Seria conveniente se pudéssemos manter o mesmo humor independentemente de estar em um hotel barato ou em um palácio. Mas, infelizmente, somos altamente vulneráveis às mensagens que emanam das coisas que nos cercam. É claro que, por si só, a arquitetura não pode nos transformar em pessoas sempre contentes. Tome como exemplo as insatisfações que podem surgir mesmo nos lugares mais idílicos. Poderíamos dizer que a arquitetura nos sugere um estado de espírito, mas podemos estar tão confusos internamente que não conseguimos captá-lo.
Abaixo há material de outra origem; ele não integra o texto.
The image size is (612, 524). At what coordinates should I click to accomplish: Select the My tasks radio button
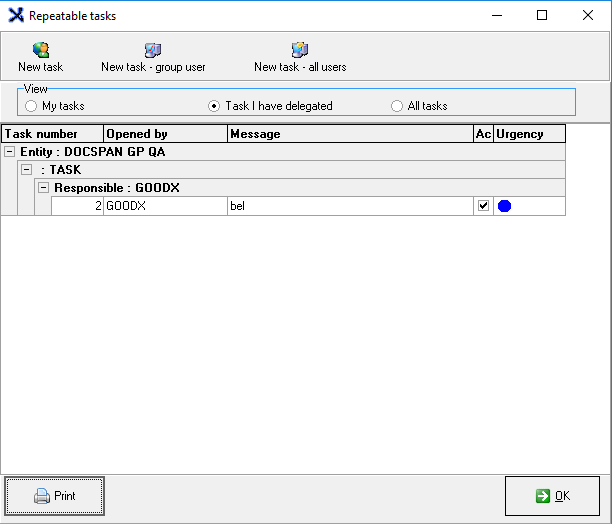click(31, 106)
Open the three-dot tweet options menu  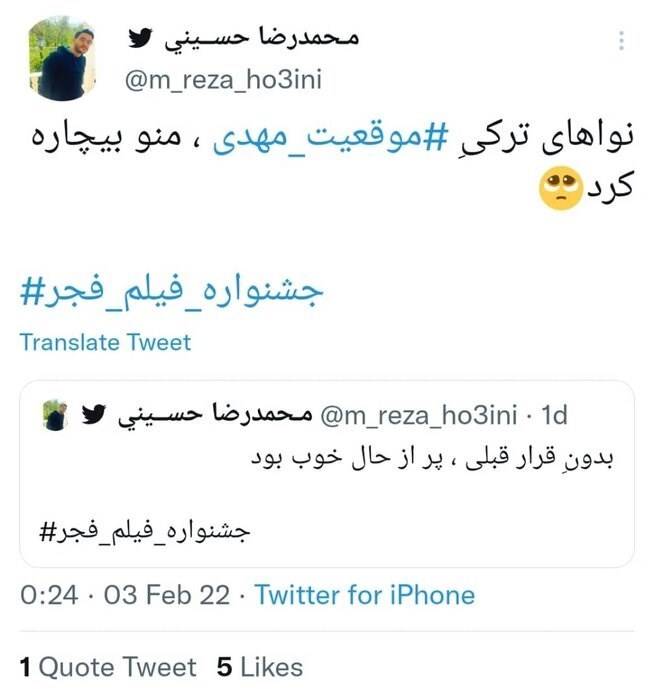point(621,41)
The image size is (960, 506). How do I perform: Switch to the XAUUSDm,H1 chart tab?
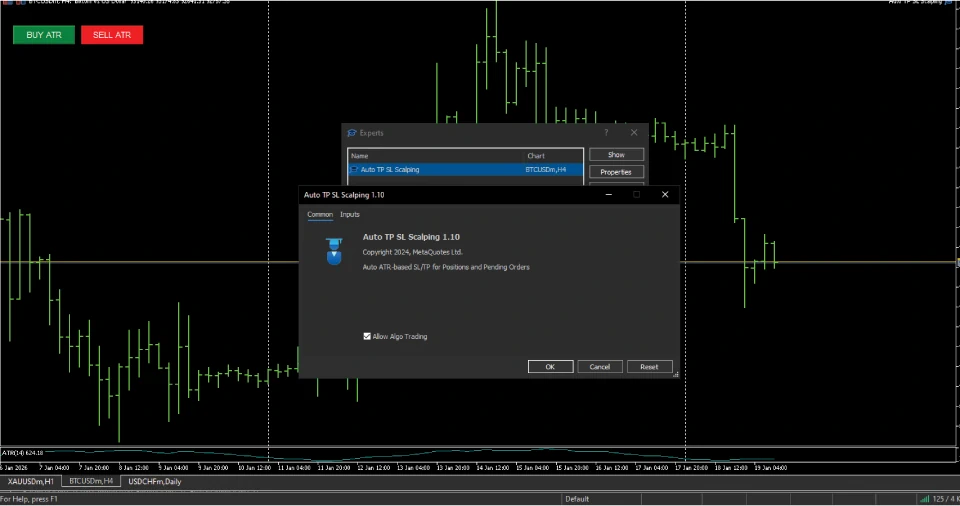(31, 482)
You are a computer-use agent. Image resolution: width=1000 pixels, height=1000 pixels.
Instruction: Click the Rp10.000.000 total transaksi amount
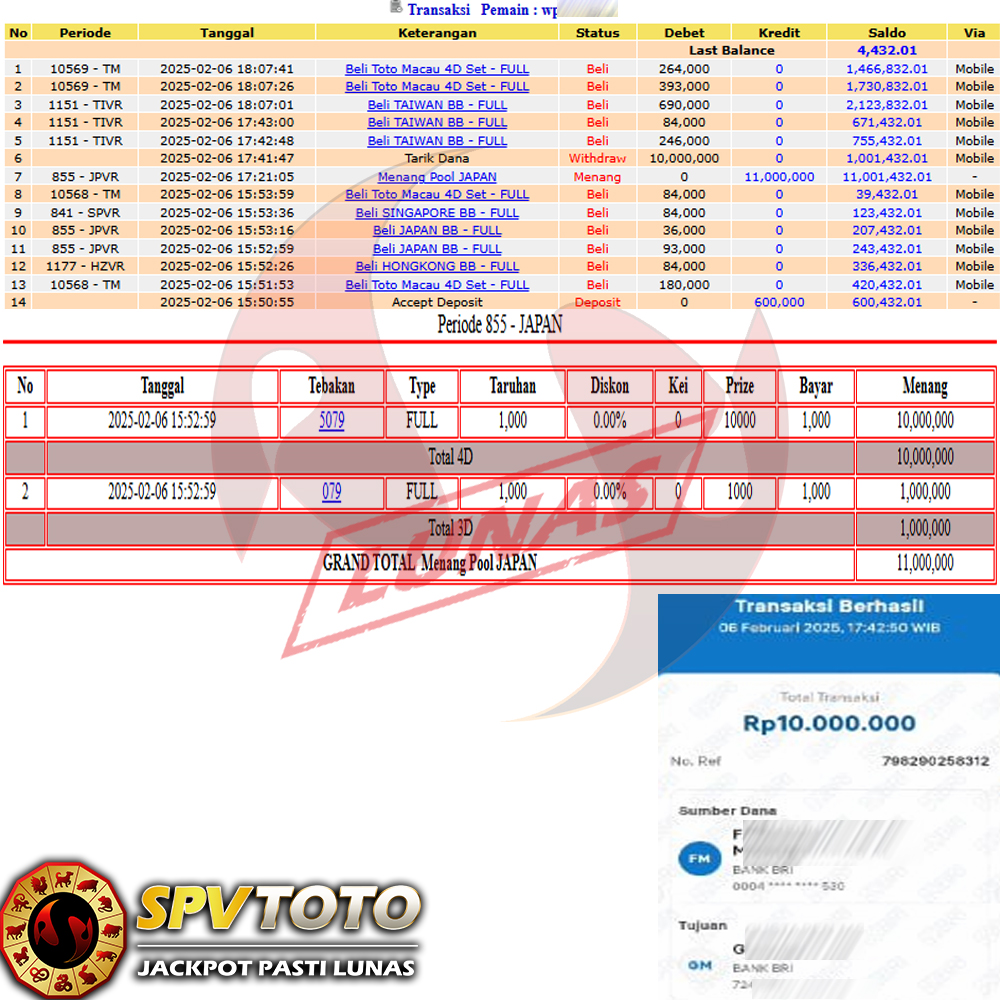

Poderíamos fazer uma comparação com o clima: um belo dia pode mudar substancialmente nosso estado de espírito. Mas, com o peso de problemas amorosos ou profissionais, por exemplo, não há céu azul nem construção, por melhor que seja, que nos faça sorrir.
Daí a dificuldade de tentar elevar a arquitetura a uma prioridade política: ela não tem nenhuma das indubitáveis vantagens da água potável ou do suprimento de alimentos. Ainda assim, continua sendo vital.

Beleza é uma promessa de felicidade?
Certa vez, o crítico de arte britânico John Ruskin observou que toda boa construção deve promover duas coisas: abrigar-nos e falar conosco. Falar das coisas que julgamos ser importantes e de que precisamos ser lembrados com freqüência. Em essência, as construções nos falam sobre o modo de vida mais apropriado para ser desenvolvido dentro e ao redor delas. Falam sobre certos estados de espírito que elas procuram encorajar e sustentar em seus habitantes. Enquanto nos mantêm aquecidos e nos auxiliam com sua funcionalidade, simultaneamente, as construções nos convidam a ser um tipo específico de pessoa. Elas falam de visões particulares de felicidade. Essa noção coloca no centro dos dilemas arquitetônicos a questão dos valores com que queremos viver e não apenas que cara desejamos que as coisas tenham.

Por que é comum os casais brigarem por causa de sofás?
Um determinado sofá pode sugerir todo um estilo de vida, uma atitude diante da existência. Essas discussões, comuns nas lojas de móveis, partem, na verdade, de um conflito sobre o que é significativo e realmente vale a pena. De um sofá geométrico de design italiano, um homem diria: Amei esse sofá. Na verdade, o que o atrai é a ordem, a lógica e a racionalidade que a peça sugere. Enquanto isso, sua esposa reclamaria dessa mesma peça porque ela adoraria infundir em seu casamento as virtudes da calma, da doçura e do romantismo que ela detecta numa chaise-longue estilo século 18. Por isso, as brigas nas lojas de móveis são inteiramente lógicas: algumas realmente colocam as coisas em jogo. Não deveríamos nos sentir constrangidos de desistir de uma pessoa por causa de seu gosto para sofás ou para canecas de cerveja.

Como uma casa pode integrar nosso mundo interior com o exterior?
O gosto das pessoas nos diz muito sobre o que falta na vida delas. Aqueles que decoram suas casas com bonecas ou ursos de pelúcia freqüentemente estão escapando de algo muito duro e cruel em suas vidas, enquanto aqueles cujas casas são brancas e completamente vazias estão usando a decoração para afastar sentimentos de caos e desordem. Então, por que tanta gente ama coisas passadistas? Estamos saudosos de um passado rural justamente porque estamos muito longe de ter uma vida rústica. Queremos nos afastar daquilo que pensamos que já temos demais: concreto, tecnologia. Muitas pessoas odeiam a arquitetura modernista exatamente por acreditar que ela não ajuda a contrabalançar sua psique, por ela oferecer mais daquilo que já se tem em excesso. Ainda assim, eu defendo a idéia de que parte da função de uma construção é refletir os valores e características de seu tempo e sua localização. Uma construção que ignora seu contexto cultural tem o mesmo problema de qualidade que uma casa nos trópicos, ou perto de montanhas, que tem janelas que não abrem.

Como seria a casa perfeita?
A casa é um lugar que dá suporte a quem você gostaria de ser idealmente: ela ajuda você a se manter em suas condições mais favoráveis e vantajosas. Ela lhe traz calma, se você é uma pessoa inclinada a entrar em pânico. Ela o remete à tranqüilidade da natureza, quando sua vida parece tomada pela rotina inflexível do mundo concreto. Ela lhe devolve a elegância que a vivência urbana diária o fez perder. Em outras palavras, a casa é um lugar de abrigo, não meramente físico, mas, ainda mais importante, psicológico.